"Os espelhos estão cheios de gente.
Os invisíveis nos vêem.
Os esquecidos se lembram de nós.
Quando nos vemos, os vemos.
Quando nos vamos, se vão?"
Eduardo Galeano: Espelhos

terça-feira, 21 de maio de 2013

Onde foi parar o Mar Tenebroso?

Mapa do Oceano Pacífico, 1589. Ortelius

Apesar das dificuldades, as expedições foram bem-sucedidas, tanto as que seguiram para o Oriente quanto as que foram para o Ocidente. Inúmeras descobertas: mares, terras, povos, animais, plantas... Retornos cheios de glória e com muitos relatos.

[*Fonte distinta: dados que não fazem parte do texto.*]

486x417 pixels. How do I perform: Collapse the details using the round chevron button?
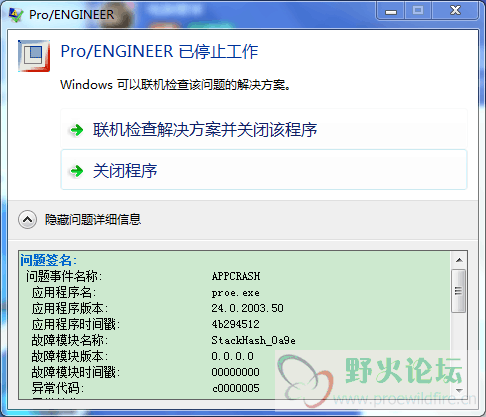coord(27,220)
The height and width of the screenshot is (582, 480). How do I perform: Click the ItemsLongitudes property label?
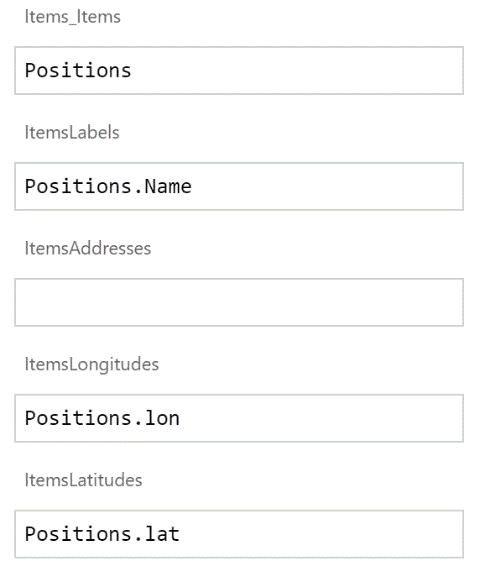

Isso tudo causou grande impacto e fez com que muitas ideias sobre o universo e a Terra, aceitas como verdadeiras, sofressem alterações.

Um cronista espanhol, Francisco Lópes de Gómara, em 1522, escreveu que a descoberta da América "foi o maior acontecimento desde a criação do mundo". Hoje, passados 500 anos, é difícil imaginar como as pessoas da época receberam as notícias. O espanto e a surpresa seguramente não foram sem razão. Os relatos aguçaram a curiosidade e o desejo dos reis, dos comerciantes, dos navegadores e dos estudiosos.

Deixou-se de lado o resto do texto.